Gerald Fink ’62
An annual event, named for Gerald Fink ’62 (above), connects students with alumni in health, policy, medicine and bioscience. Photo by Jonathan Jackson ’19.

The acting director of the National Cancer Institute, a former CEO of a health plan and other alumni met on campus in January to share their experiences with students and discuss the latest cancer treatments and technologies.

The ninth annual Gerald R. Fink ’62 Bioscience Symposium, titled “Amherst at the Forefront of Access to Care and the Treatment of Cancer,” was dedicated to the memory of Rice Cowan Leach ’62, who died in April 2016.

Established in honor of Fink, the symposium enables students who aspire to careers in health policy, medicine and bioscience research to interact with alumni in these fields. About 1,000 people have attended the symposium over the years, noted George W. Carmany ’62, health care investor, former chairman of Tufts Medical Center and member of the Advisory Committee on Education at Harvard Medical School, during the event.

This year’s speakers covered such topics as cancer immunotherapy, lessons from the Ebola and Zika outbreaks, and Leach’s work as an advocate for disenfranchised communities. Isaiah L. Holloway Jr. ’17, who interned at the Cold Spring Harbor Laboratory, gave a presentation on a new genome- editing tool.

In discussing disease prevention, David M. Lawrence ’62, former chairman and CEO of Kaiser Foundation Health Plan and Kaiser Foundation Hospitals, invoked car travel as a metaphor: Spending more time and resources on treatment than on prevention is like trying to fix accident-prone highways by building more body shops.

The keynote speaker was Douglas Lowy ’64, acting director of the National Cancer Institute, who is best known for developing the technology that underlies the FDA-approved human papillomavirus vaccines.
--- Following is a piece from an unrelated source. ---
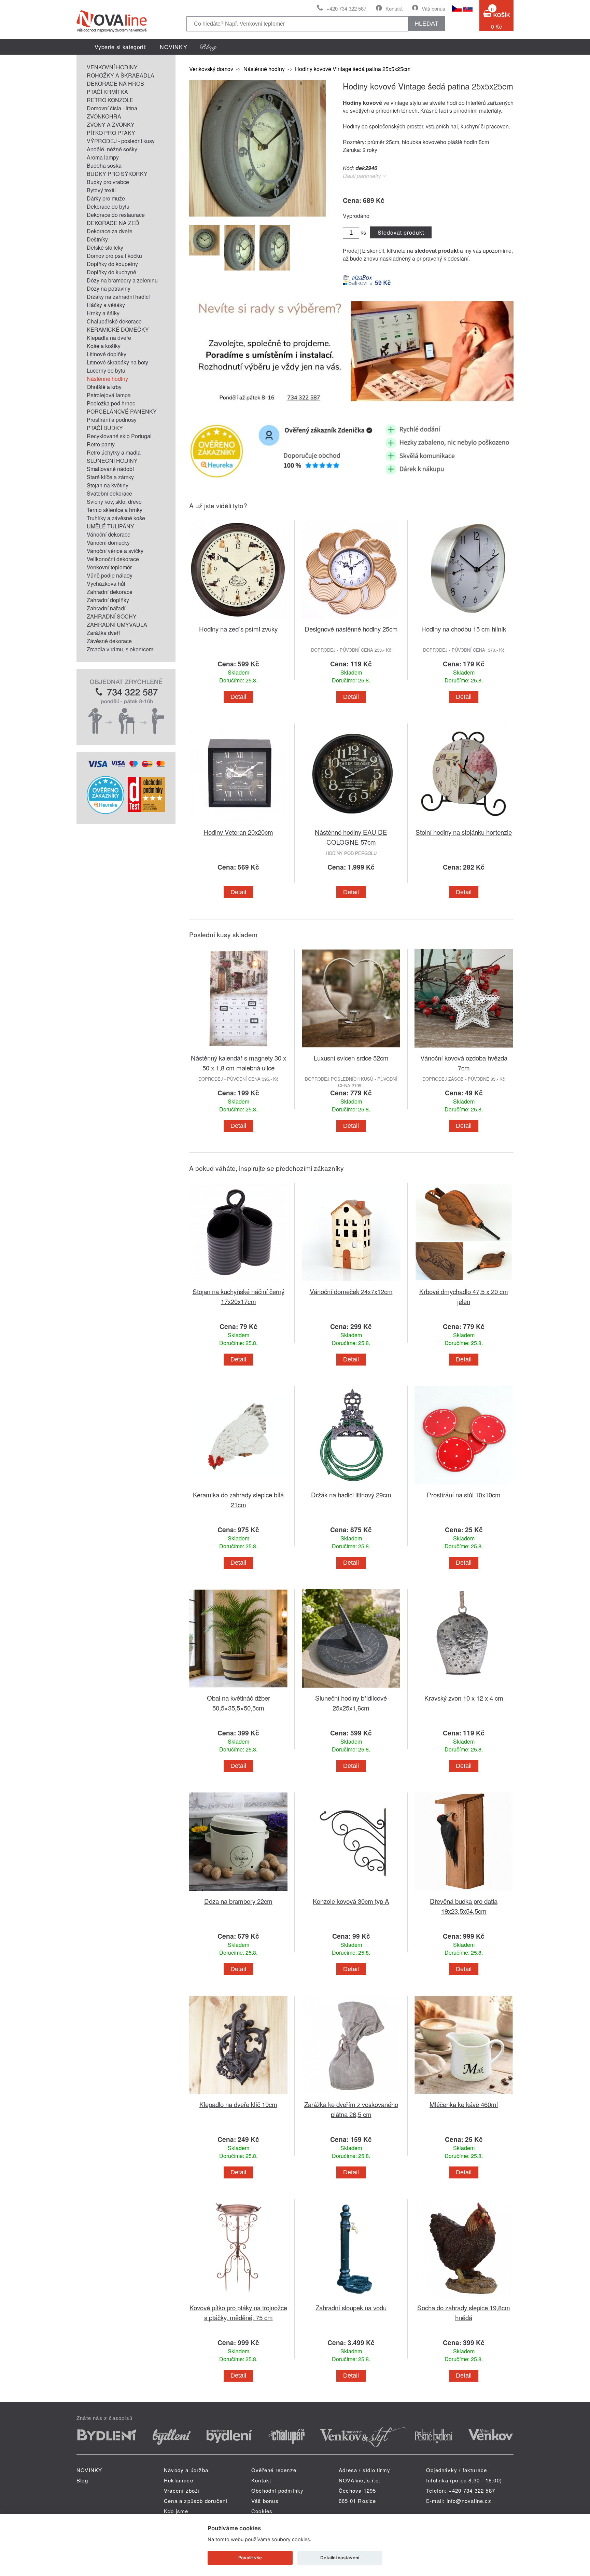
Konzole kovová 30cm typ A (351, 1901)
Lowy talked about “precision medicine,” which uses knowledge of the workings of disease on the molecular level to treat (in this case) cancer. He argued that this approach can also be important in the prevention of disease. 

“Where the individual characteristics of the patient are sufficiently distinct,” he said, “interventions can be concentrated on those who will benefit, sparing expense and side effects for those who will not.”